Short problem
Rewrite all of the records below as a numbered list with one line per item, leaving out the blank lines.

─── Records provided

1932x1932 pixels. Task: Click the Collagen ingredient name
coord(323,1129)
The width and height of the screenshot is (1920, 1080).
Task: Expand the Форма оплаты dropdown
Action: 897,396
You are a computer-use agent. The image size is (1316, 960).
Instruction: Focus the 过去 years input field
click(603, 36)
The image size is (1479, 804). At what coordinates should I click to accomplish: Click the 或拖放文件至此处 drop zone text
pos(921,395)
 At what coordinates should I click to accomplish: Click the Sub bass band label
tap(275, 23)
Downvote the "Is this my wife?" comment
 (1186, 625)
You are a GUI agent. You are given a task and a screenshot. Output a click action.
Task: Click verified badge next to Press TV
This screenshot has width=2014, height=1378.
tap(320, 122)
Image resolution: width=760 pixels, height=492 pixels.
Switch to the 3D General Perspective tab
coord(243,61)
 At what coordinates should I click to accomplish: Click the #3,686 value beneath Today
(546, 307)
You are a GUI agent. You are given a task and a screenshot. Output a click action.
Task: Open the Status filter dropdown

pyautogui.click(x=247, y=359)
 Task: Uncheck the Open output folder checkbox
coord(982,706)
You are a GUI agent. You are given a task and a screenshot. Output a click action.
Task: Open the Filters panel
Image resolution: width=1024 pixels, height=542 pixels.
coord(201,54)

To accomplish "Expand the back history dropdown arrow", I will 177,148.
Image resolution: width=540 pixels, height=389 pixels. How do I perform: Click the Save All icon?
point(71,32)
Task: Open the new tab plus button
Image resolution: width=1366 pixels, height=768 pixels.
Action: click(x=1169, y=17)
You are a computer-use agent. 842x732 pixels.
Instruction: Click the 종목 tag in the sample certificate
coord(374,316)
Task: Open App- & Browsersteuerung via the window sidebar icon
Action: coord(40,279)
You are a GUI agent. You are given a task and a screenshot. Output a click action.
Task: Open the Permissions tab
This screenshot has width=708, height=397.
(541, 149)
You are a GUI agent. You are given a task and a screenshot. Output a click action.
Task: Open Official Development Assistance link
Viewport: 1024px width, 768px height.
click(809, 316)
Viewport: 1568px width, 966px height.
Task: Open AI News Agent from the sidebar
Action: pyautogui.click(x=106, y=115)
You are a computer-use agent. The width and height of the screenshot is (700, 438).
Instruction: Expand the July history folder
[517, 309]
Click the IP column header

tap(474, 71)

──────

Solution
1. 1932x1932 pixels. Task: Click the Collagen ingredient name
2. coord(323,1129)
3. The width and height of the screenshot is (1920, 1080).
4. Task: Expand the Форма оплаты dropdown
5. Action: 897,396
6. You are a computer-use agent. The image size is (1316, 960).
7. Instruction: Focus the 过去 years input field
8. click(603, 36)
9. The image size is (1479, 804). At what coordinates should I click to accomplish: Click the 或拖放文件至此处 drop zone text
10. pos(921,395)
11.  At what coordinates should I click to accomplish: Click the Sub bass band label
12. tap(275, 23)
13. Downvote the "Is this my wife?" comment
14.  (1186, 625)
15. You are a GUI agent. You are given a task and a screenshot. Output a click action.
16. Task: Click verified badge next to Press TV
17. This screenshot has width=2014, height=1378.
18. tap(320, 122)
19. Image resolution: width=760 pixels, height=492 pixels.
20. Switch to the 3D General Perspective tab
21. coord(243,61)
22.  At what coordinates should I click to accomplish: Click the #3,686 value beneath Today
23. (546, 307)
24. You are a GUI agent. You are given a task and a screenshot. Output a click action.
25. Task: Open the Status filter dropdown
26. pyautogui.click(x=247, y=359)
27.  Task: Uncheck the Open output folder checkbox
28. coord(982,706)
29. You are a GUI agent. You are given a task and a screenshot. Output a click action.
30. Task: Open the Filters panel
31. Image resolution: width=1024 pixels, height=542 pixels.
32. coord(201,54)
33. To accomplish "Expand the back history dropdown arrow", I will 177,148.
34. Image resolution: width=540 pixels, height=389 pixels. How do I perform: Click the Save All icon?
35. point(71,32)
36. Task: Open the new tab plus button
37. Image resolution: width=1366 pixels, height=768 pixels.
38. Action: click(x=1169, y=17)
39. You are a computer-use agent. 842x732 pixels.
40. Instruction: Click the 종목 tag in the sample certificate
41. coord(374,316)
42. Task: Open App- & Browsersteuerung via the window sidebar icon
43. Action: coord(40,279)
44. You are a GUI agent. You are given a task and a screenshot. Output a click action.
45. Task: Open the Permissions tab
46. This screenshot has width=708, height=397.
47. (541, 149)
48. You are a GUI agent. You are given a task and a screenshot. Output a click action.
49. Task: Open Official Development Assistance link
50. Viewport: 1024px width, 768px height.
51. click(809, 316)
52. Viewport: 1568px width, 966px height.
53. Task: Open AI News Agent from the sidebar
54. Action: pyautogui.click(x=106, y=115)
55. You are a computer-use agent. The width and height of the screenshot is (700, 438).
56. Instruction: Expand the July history folder
57. [517, 309]
58. Click the IP column header
59. tap(474, 71)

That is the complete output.